■ Task brief
Look through the records below, count the lines with the word "panel", and reply with only the number.

Stored records

+--

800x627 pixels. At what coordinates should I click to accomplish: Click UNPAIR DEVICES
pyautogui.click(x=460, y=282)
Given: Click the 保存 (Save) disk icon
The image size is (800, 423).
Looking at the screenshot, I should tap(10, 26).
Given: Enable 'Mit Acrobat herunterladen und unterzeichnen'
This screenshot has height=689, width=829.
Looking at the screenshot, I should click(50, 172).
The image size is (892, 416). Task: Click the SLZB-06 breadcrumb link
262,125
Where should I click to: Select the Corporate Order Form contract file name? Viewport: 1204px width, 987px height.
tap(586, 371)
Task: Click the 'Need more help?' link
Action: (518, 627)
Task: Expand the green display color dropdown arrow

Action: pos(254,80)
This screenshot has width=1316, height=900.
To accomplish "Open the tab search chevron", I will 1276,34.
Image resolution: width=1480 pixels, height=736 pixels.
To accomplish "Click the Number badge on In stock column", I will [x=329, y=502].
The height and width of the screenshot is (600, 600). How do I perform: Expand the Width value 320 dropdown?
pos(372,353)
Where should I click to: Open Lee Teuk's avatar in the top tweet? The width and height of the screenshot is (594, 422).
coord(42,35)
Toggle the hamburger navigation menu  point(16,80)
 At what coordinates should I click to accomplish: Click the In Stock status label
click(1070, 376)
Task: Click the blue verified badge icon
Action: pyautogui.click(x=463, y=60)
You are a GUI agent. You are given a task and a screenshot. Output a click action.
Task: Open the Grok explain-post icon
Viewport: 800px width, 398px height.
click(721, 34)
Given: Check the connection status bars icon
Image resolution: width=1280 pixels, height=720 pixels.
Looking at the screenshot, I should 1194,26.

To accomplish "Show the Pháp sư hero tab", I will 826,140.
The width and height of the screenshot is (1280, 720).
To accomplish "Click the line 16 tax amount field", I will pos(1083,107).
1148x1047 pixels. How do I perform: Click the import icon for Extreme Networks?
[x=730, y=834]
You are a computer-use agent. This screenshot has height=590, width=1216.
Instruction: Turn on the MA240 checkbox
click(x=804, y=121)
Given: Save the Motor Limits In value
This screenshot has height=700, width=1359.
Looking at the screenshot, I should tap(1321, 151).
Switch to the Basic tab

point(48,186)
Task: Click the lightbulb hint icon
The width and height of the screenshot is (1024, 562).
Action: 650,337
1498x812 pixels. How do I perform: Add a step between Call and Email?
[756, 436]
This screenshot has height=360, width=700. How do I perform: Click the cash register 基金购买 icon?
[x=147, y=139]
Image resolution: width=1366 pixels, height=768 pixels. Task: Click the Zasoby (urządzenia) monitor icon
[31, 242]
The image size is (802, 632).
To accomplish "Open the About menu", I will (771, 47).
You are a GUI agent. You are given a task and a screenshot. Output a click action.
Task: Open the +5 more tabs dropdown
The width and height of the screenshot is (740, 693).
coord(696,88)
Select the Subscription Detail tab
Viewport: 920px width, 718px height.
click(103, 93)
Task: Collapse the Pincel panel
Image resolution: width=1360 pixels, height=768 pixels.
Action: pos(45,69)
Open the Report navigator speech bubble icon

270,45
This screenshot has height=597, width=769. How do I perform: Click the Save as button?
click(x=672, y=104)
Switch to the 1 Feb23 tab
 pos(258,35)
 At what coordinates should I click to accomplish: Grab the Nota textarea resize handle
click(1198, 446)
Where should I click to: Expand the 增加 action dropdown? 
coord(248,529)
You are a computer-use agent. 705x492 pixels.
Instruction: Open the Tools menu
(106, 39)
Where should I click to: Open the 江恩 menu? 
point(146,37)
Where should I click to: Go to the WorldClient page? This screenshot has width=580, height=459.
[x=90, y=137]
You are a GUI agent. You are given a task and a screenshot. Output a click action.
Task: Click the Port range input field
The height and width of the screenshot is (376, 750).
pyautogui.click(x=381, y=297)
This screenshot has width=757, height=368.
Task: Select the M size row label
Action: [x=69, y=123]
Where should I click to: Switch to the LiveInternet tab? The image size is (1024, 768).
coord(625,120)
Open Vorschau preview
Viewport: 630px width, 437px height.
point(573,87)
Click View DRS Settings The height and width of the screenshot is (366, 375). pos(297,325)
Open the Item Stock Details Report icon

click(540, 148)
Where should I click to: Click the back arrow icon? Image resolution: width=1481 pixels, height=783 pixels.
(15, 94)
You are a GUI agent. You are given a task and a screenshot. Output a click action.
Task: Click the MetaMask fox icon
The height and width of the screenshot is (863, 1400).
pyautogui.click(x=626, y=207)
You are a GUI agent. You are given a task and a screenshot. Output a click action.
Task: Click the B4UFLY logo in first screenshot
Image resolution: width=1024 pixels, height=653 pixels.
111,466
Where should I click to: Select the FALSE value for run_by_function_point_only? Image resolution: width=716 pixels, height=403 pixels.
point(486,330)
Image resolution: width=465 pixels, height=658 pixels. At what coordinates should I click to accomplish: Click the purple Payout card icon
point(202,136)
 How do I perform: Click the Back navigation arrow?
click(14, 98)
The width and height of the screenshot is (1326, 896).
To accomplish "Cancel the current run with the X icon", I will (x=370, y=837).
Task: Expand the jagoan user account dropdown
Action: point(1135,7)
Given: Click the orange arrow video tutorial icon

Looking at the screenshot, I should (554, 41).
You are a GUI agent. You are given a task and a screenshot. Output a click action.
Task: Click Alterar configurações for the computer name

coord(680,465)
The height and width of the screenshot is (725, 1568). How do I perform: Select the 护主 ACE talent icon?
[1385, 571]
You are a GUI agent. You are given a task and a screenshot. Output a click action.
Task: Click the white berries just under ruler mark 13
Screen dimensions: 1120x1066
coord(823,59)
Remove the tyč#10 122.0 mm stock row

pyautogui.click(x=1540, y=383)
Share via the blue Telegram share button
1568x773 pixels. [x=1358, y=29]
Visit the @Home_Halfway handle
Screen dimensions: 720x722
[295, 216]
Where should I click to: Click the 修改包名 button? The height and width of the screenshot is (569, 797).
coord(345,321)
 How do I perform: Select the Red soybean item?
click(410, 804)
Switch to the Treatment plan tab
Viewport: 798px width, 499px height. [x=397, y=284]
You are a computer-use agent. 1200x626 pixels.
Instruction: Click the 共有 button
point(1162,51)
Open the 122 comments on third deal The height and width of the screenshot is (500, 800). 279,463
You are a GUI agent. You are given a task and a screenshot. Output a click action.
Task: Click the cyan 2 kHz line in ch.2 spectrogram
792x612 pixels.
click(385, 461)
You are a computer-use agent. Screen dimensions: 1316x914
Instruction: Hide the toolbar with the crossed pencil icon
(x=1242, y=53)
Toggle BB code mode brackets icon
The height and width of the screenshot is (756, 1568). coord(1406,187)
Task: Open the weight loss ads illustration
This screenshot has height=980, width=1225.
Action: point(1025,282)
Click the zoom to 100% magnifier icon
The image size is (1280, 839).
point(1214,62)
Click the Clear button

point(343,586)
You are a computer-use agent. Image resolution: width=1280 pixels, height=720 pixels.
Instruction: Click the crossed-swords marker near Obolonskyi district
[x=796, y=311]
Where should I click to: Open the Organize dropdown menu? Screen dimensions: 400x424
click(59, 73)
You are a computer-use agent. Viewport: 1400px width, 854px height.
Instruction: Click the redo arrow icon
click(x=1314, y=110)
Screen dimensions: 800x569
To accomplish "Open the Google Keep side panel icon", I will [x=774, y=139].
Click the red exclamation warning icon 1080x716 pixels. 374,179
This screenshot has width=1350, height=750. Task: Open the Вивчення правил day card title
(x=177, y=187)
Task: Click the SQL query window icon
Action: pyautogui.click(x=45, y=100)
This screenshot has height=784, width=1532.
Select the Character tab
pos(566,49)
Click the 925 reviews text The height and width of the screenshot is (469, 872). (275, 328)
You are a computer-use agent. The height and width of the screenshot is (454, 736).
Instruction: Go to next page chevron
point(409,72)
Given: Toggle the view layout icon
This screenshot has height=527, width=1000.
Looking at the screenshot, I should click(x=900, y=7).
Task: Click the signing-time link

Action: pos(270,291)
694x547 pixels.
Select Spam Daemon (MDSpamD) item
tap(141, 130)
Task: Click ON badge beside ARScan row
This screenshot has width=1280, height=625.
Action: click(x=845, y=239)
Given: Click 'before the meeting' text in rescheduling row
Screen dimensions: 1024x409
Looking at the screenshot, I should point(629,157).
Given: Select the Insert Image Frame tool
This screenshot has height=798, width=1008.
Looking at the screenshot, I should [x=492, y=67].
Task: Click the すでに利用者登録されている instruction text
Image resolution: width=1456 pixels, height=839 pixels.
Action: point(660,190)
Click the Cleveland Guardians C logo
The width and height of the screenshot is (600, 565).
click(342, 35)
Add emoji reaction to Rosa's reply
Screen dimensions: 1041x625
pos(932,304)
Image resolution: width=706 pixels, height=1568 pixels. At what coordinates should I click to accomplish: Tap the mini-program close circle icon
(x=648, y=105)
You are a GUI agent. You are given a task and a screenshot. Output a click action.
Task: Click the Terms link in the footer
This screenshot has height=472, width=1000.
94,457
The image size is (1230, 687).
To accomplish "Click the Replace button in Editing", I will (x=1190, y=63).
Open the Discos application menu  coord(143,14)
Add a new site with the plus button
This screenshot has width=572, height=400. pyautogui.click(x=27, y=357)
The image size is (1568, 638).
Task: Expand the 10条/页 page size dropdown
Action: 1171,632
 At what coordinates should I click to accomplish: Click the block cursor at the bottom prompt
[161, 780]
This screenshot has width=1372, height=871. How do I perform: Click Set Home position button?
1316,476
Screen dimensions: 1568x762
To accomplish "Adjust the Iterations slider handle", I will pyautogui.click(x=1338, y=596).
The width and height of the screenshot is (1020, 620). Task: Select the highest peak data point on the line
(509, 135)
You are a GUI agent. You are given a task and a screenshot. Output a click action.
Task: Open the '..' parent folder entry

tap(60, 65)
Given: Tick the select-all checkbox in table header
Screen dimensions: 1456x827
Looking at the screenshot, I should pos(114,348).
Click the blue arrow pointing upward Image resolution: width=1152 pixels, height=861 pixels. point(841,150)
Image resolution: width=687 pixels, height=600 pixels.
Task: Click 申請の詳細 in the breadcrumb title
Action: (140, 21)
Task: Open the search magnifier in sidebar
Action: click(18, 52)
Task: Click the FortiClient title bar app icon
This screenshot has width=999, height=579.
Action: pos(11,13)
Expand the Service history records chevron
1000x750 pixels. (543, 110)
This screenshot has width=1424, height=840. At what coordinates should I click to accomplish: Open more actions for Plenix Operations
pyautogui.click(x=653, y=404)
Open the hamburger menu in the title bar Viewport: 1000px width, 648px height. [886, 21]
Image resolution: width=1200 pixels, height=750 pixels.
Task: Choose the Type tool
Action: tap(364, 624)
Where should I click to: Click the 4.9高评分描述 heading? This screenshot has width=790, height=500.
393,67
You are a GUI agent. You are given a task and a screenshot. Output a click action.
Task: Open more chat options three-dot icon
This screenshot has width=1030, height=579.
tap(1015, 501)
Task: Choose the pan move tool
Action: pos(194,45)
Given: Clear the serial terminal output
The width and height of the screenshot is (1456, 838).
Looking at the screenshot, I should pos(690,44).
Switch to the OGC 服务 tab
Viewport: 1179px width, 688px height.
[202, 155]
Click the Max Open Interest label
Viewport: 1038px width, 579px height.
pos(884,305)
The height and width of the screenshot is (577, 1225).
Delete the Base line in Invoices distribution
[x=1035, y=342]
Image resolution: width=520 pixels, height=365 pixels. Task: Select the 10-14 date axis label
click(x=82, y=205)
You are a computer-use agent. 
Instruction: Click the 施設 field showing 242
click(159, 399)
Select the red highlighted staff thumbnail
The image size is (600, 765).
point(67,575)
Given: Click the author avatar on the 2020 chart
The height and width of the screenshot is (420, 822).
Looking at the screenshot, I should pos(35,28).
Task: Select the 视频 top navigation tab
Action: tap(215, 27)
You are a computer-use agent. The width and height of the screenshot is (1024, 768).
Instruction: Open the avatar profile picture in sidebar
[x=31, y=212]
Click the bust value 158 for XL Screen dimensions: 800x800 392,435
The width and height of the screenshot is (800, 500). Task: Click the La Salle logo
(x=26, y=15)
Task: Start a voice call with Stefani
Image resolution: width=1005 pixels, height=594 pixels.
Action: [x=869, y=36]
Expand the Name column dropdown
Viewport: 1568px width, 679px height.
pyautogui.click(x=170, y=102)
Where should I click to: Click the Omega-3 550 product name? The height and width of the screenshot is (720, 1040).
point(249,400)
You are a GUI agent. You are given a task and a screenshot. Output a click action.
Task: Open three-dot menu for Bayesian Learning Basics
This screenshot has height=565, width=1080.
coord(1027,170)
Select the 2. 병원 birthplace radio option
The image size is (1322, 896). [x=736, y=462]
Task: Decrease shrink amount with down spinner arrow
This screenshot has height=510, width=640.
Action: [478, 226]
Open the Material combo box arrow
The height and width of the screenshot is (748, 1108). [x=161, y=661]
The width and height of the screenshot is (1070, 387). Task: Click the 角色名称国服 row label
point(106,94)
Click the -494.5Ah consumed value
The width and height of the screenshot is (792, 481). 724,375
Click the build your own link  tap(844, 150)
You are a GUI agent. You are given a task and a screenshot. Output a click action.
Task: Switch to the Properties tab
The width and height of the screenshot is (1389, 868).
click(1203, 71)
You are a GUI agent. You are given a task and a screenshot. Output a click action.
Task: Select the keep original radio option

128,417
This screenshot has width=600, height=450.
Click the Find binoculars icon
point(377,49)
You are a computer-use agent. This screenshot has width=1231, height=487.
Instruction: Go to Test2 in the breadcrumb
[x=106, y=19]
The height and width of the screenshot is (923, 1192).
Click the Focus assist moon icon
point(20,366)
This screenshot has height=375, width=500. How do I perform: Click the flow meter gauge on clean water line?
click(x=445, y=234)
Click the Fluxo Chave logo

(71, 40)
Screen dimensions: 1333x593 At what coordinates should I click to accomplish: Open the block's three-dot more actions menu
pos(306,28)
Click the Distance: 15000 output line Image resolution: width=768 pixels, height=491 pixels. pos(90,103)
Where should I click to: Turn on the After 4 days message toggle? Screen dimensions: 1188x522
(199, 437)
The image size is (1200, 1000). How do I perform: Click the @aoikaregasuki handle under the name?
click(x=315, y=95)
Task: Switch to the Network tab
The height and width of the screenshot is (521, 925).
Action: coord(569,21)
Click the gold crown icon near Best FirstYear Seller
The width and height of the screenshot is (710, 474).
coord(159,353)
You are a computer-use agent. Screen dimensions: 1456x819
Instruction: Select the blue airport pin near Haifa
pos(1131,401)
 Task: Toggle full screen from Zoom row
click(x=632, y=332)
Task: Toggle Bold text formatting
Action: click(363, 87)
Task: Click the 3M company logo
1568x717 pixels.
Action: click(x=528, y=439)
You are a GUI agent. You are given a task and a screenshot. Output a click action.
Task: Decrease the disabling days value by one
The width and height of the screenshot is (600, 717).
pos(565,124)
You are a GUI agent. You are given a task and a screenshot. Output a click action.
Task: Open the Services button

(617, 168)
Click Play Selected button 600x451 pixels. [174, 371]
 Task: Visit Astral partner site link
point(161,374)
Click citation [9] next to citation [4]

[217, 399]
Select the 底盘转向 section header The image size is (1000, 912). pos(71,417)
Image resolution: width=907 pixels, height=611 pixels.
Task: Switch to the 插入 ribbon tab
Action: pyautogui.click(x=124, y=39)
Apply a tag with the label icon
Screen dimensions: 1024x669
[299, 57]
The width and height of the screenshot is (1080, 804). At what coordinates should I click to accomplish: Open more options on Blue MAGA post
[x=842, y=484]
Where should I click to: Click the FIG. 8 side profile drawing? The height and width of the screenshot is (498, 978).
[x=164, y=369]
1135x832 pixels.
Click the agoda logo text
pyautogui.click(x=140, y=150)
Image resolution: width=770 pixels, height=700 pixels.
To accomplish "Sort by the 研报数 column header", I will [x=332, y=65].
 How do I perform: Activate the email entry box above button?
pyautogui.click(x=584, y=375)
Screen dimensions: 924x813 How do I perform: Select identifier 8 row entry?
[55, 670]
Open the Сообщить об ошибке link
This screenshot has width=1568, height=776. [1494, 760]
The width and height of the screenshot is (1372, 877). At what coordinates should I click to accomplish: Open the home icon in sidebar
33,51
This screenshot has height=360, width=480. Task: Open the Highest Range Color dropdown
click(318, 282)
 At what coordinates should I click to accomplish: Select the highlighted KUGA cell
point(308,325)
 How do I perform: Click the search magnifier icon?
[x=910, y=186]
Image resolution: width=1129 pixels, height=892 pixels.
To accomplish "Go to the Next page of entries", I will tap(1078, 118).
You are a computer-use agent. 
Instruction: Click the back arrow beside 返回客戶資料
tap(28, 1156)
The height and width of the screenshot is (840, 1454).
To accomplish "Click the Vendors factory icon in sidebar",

+--

■ Solution for this problem
2